American troops have found themselves having to take a crash course on the Great Game. They have desperately tried to stay on the Afghanistan side of the international border while pursuing Osama, Al Qaeda and the Taliban. But things are never quite what they seem in this part of the world as Kim discovered early on in his life.

To start with, the international border, never fully demarcated on the ground, has been constantly disputed. Even the so-called political officers were not political, but drawn from the elite civil service cadre. Not for the first time in history would soldiers from distant lands with ideas of superiority have to contend with the powerful tugs and pulls of the currents emanating from Waziristan. Informers and those suspected of helping the American or the Pakistan Army were swiftly and brutally executed. War drums were being beaten. There was talk of holy war against the Americans. If the Americans crossed into Waziristan and occupied it, what was happening in Iraq in 2004 would seem like a picnic on the lawns of the White House.
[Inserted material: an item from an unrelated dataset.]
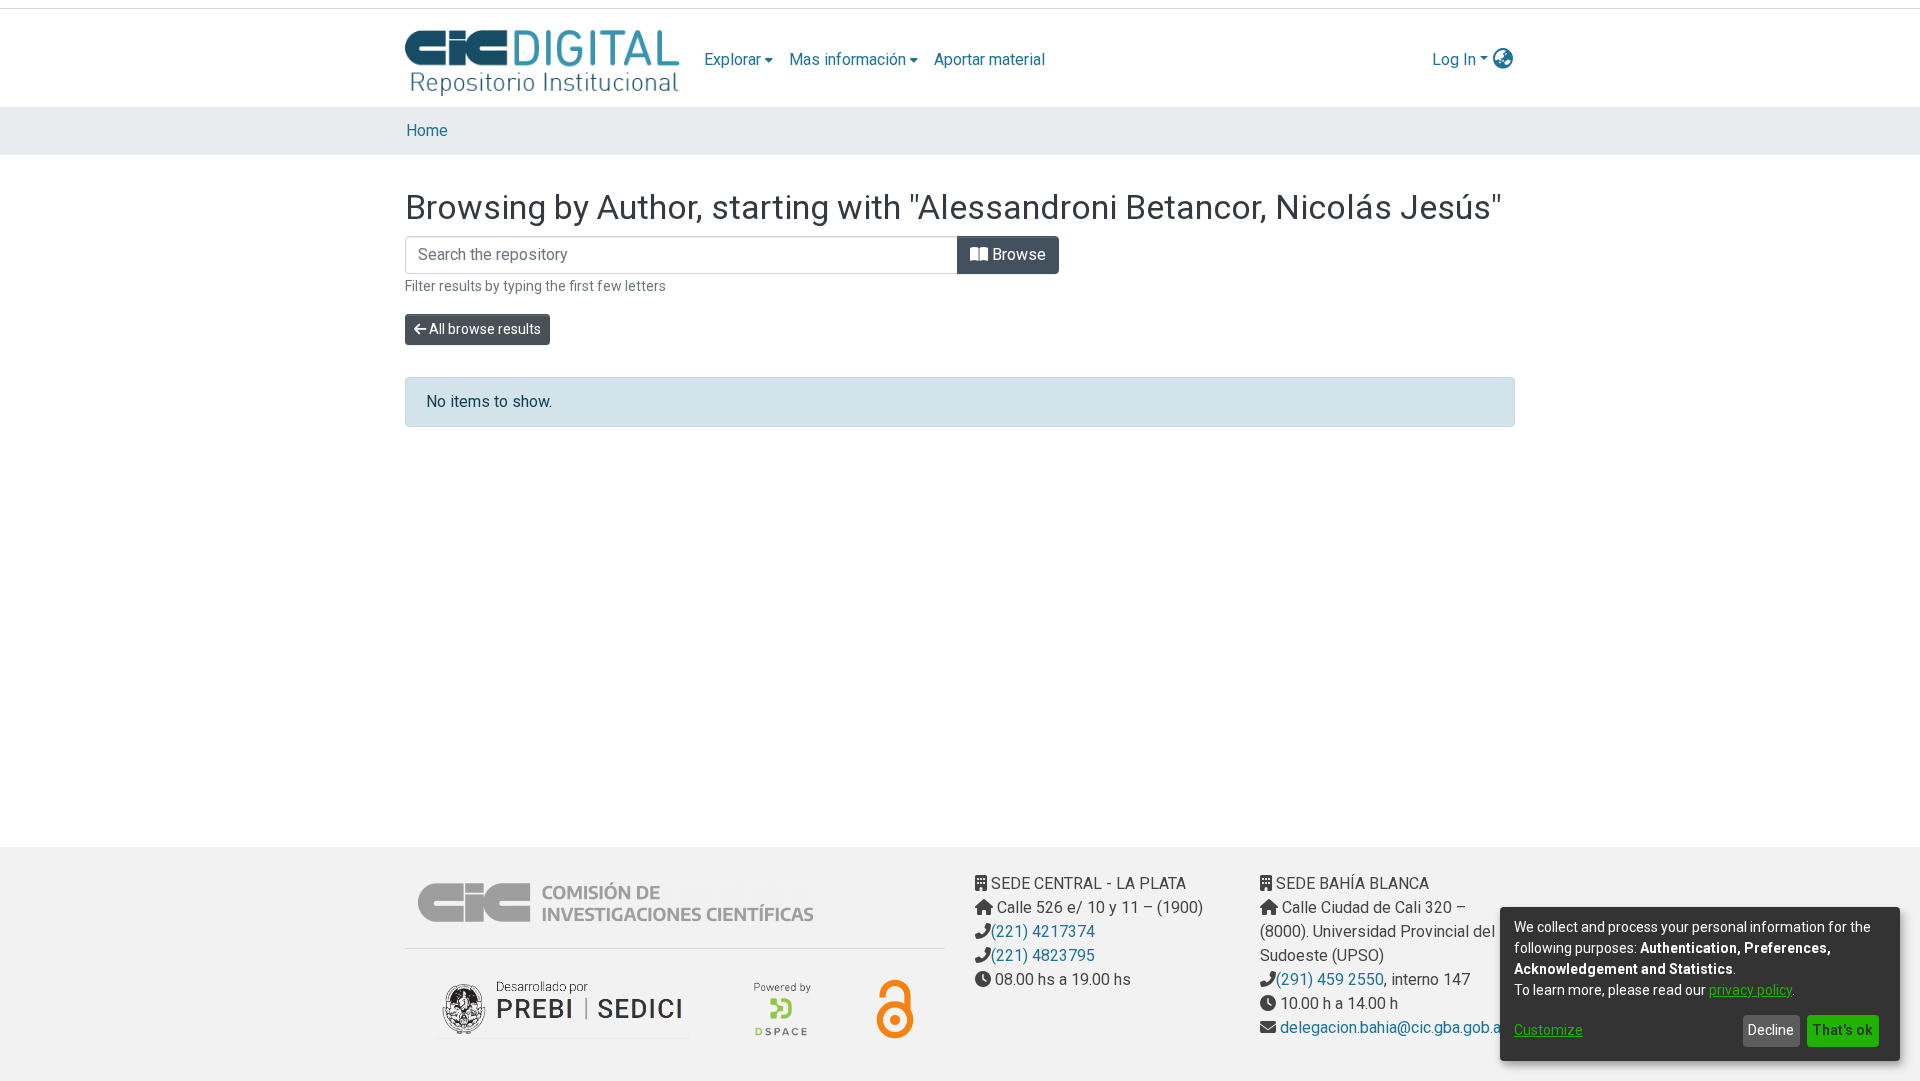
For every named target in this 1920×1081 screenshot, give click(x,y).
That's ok (1842, 1030)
I felt, however, that Waziristan was on the threshold of major social and political changes. What had not changed was the accepted tradition in Waziristan that anything beyond a hundred yards on either side of the main road was off limits to the Agency administration. Disputes were still decided by custom and not through the Criminal and Civil Procedure Codes of Pakistan. There were no police or revenue officials as in the rest of the country. The people of the Tribal Areas see these officials as corrupt and incompetent. They are not a good advertisement for Pakistan. They would be preferred to be administered according to their own customs and traditions which they see as having worked for centuries.
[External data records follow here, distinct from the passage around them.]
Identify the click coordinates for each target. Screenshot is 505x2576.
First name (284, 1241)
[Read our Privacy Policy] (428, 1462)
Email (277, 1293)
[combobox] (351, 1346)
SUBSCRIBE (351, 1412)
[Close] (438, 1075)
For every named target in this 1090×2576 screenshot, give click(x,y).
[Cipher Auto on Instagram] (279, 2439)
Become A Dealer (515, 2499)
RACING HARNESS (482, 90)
A debate has begun in Pakistan, arguing for the ‘incorporation’ of the Tribal Areas which are seen as either ‘backward’ or an ‘anachronism’ by many people writing and living in cities. Perhaps they miss the irony of commenting on the lack of law and order in the Tribal Areas while living in cities like Karachi where law and order collapsed years ago.
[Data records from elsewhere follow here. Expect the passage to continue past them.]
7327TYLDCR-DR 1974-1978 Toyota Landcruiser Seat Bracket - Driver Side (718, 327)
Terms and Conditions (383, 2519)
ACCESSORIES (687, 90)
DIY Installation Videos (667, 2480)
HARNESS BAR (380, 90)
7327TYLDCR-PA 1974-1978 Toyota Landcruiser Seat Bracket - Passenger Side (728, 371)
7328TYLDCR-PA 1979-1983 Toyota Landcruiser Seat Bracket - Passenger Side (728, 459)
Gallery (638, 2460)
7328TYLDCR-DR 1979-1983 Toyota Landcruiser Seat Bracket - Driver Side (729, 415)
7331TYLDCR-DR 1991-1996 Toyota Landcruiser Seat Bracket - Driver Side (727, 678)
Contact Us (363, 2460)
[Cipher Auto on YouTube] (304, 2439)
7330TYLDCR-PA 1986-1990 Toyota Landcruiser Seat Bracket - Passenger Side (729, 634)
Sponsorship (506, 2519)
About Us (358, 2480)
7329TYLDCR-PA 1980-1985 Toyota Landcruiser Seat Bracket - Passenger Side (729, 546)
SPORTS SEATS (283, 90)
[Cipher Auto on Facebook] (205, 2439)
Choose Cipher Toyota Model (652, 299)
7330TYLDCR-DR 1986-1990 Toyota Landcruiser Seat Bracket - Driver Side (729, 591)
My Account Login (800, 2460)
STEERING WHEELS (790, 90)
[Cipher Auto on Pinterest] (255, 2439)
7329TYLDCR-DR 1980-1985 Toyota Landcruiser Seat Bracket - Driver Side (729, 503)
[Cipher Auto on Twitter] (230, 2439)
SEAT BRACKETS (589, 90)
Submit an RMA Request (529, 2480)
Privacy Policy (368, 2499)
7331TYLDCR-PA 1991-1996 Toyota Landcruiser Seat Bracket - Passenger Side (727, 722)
For those in the Agency, tribalism is both a blessing and an affliction; tribalism provides stability in unstable times but also creates complications in changing times. Now in the 21st century, would tribal people see its intrusion as yet another assignation with their own past. The theme of continuity and change, of resistance and control, lies at the heart of tribal society and partly explains the turmoil in it.

In conclusion, unless the political leaders in Islamabad very quickly evolve a strategy for the Tribal Areas which is based on the understanding of its history, culture and traditions and give it a sense of direction, the present standoff will end badly. Above all, it is important to remember that while in the Pakistani stereotype the tribesman is motivated by money alone, it is his sense of honour that is crucial in understanding his behaviour.

The writer is Ibn Khaldun Chair of Islamic Studies and Professor of International Relations at American University in Washington, DC, and the author of Islam Under Siege: Living Dangerously in a Post-Honour World (Polity Press, 2003).